The Truth as I know it …
There is nothing my Jesus has not experienced that I am experiencing today or yesterday or tomorrow. He understands and will Love me through it with His Love. That love saved my soul. “The LORD preserves the simple;I was brought low, and He saved me.” Psalm 116:6
My trials are nothing but fair and they do work together for my good and the lives that cross my path. My prayer as I endure? Let me get another glimpse of You my God in all Your Glory!
As is any human that has or does or will walk the face of this earth, I am guilty as charged - there is no way to get around that fact. God took mercy on my soul; Jesus came to me because I could not go to Him and He lived a life here worthy of the Deity He is and yet set that Deity aside so that in obedience to His Father He could die as no one else could to bring the Absolute Power of Heaven down to Hell so that all fear could be abolished - replacing it with Hope. Because of that, I am living the Eternal Life He promised and depending on His Spirit to counsel me as I complete life on this side of Heaven. I live to be His bond-servant and want every breath I am given to be worth something in Heaven. “For to me, to live is Christ and to die is gain.” Philippians 1:21 I can’t wait to be with Him; that thought I cannot contain; it is my prayer that everyone my life influences can experience the same.
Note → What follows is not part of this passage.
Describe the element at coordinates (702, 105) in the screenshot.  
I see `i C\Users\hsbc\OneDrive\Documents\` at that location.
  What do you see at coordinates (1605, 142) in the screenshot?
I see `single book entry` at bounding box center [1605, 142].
It was my prayer for a very long time and the moment it was answered was ordered in His perfect time, but the moment I allowed my ’self’ to die was the day my Savior truly became my All in all. What a relief; the burdens I was carrying were lifted from my shoulders; those burdens did not disappear but were taken from me by the One Who loves me most - how could I not want to live only for Him when He has given everything for me? "Look at the birds of the air, that they do not sow, nor reap nor gather into barns, and yet your heavenly Father feeds them. Are you not worth much more than they?" Matthew 6:26 “I have been crucified with Christ; and it is no longer I who live, but Christ lives in me; and the life which I now live in the flesh I live by faith in the Son of God, who loved me and gave Himself up for me." Galatians 2:20
Sometimes I feel this is a lonely life - because so few know Him as I have come to know Him. Is it because I am not living the life of example I yearn to? "For what I am doing, I do not understand; for I am not practicing what I would like to do, but I am doing the very thing I hate." Romans 7:15 Is it because the light of Faith is beginning to grow dim as His time is drawing closer? This world is a dark place and I believe growing darker with each passing day and that means to me that He is going to be harder and harder to see and for us to show to others; but I will press on until my time is done praying in earnest that when I stand before Him there will be a grin on His Face and the words that proceed will be, “This is My child, in whom I am well pleased!” II Peter 1:17 "I press on toward the goal for the prize of the upward call of God in Christ Jesus." Philippians 3:14
I am nothing without Him but everything with Him. I could be standing alone and naked in the street without anything to call my own - no family, no friends, no home, no possessions and yet if I have Him deep inside where He has promised to never leave, I will have everything I will ever need - whether here or in Heaven!